YOUR INSTRUCTIONS: Would you transcribe the records below exactly, omitting every picture?

(Stored data)

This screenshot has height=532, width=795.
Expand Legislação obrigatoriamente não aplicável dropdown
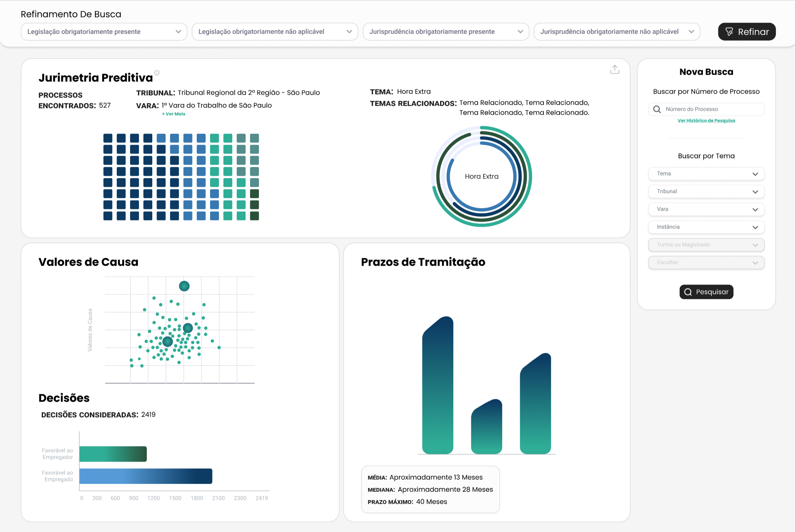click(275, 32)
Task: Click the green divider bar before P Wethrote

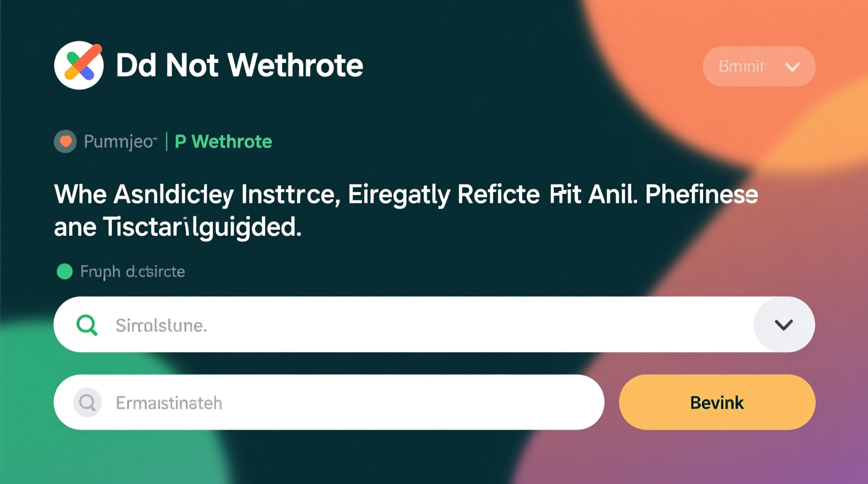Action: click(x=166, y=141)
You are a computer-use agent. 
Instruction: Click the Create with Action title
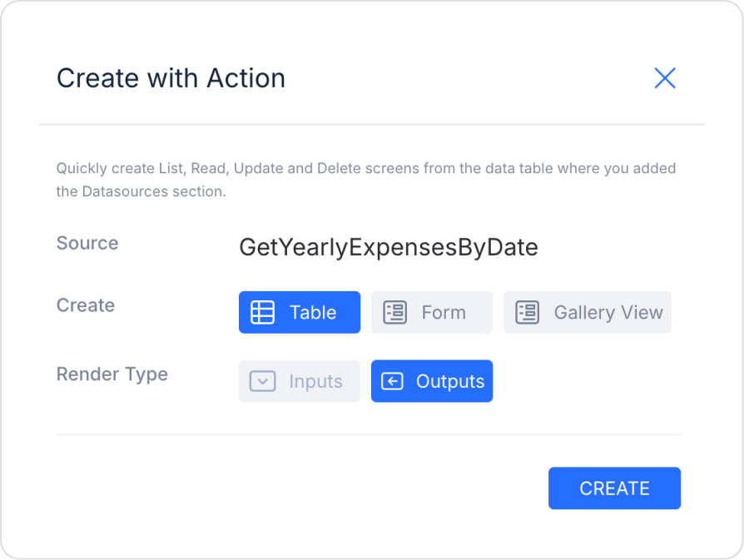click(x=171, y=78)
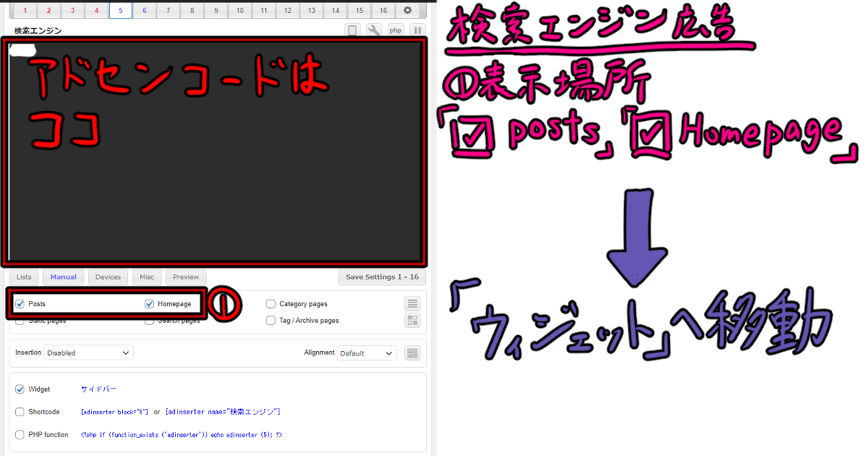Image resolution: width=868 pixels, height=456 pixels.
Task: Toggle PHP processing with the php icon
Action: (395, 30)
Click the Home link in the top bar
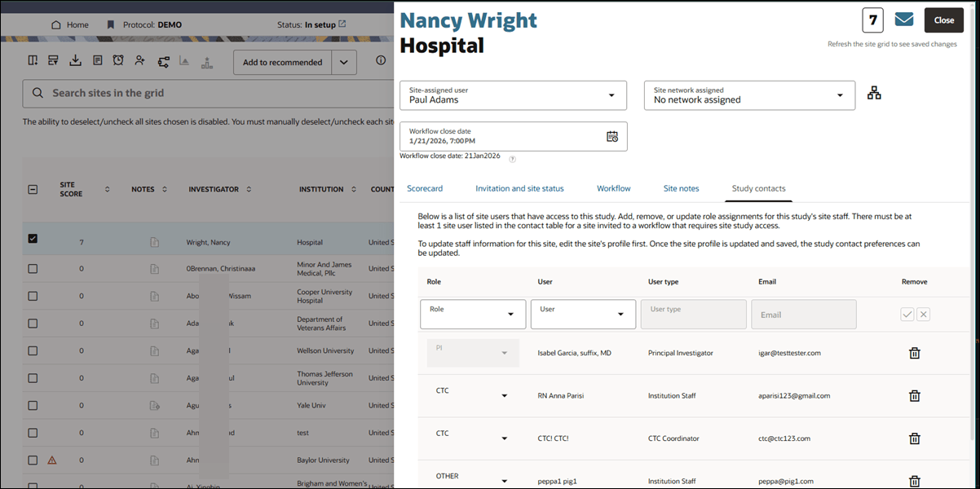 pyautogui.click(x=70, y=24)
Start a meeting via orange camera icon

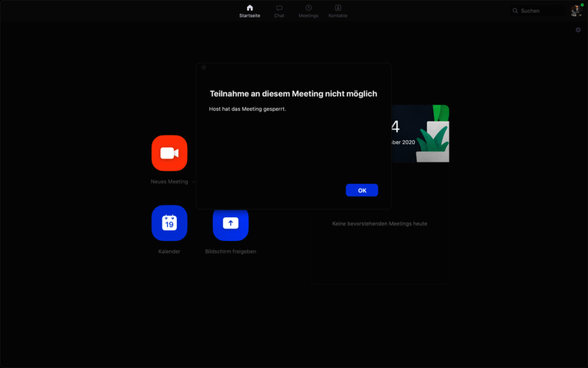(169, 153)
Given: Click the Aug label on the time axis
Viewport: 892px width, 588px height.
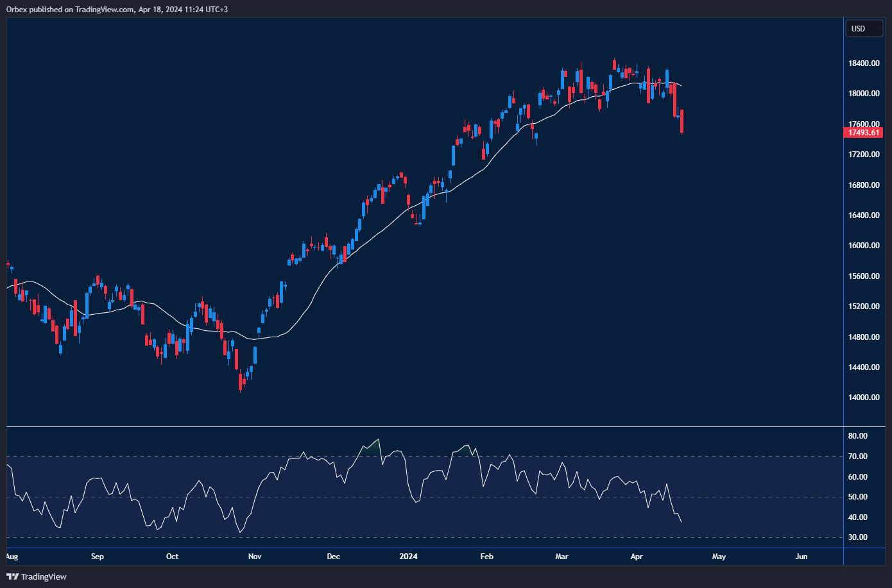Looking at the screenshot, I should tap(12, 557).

EXERCISE SOLUTION:
This screenshot has height=532, width=795.
Expand Legislação obrigatoriamente não aplicável dropdown
click(275, 32)
Task: Click the green divider bar before P Wethrote

Action: click(x=166, y=141)
You are a computer-use agent. 
Instruction: Click the Create with Action title
click(x=171, y=78)
Image resolution: width=868 pixels, height=456 pixels.
Task: Toggle PHP processing with the php icon
Action: (395, 30)
Click the Home link in the top bar
 pyautogui.click(x=70, y=24)
Start a meeting via orange camera icon

(169, 153)
Given: Click the Aug label on the time axis
Viewport: 892px width, 588px height.
Looking at the screenshot, I should tap(12, 557).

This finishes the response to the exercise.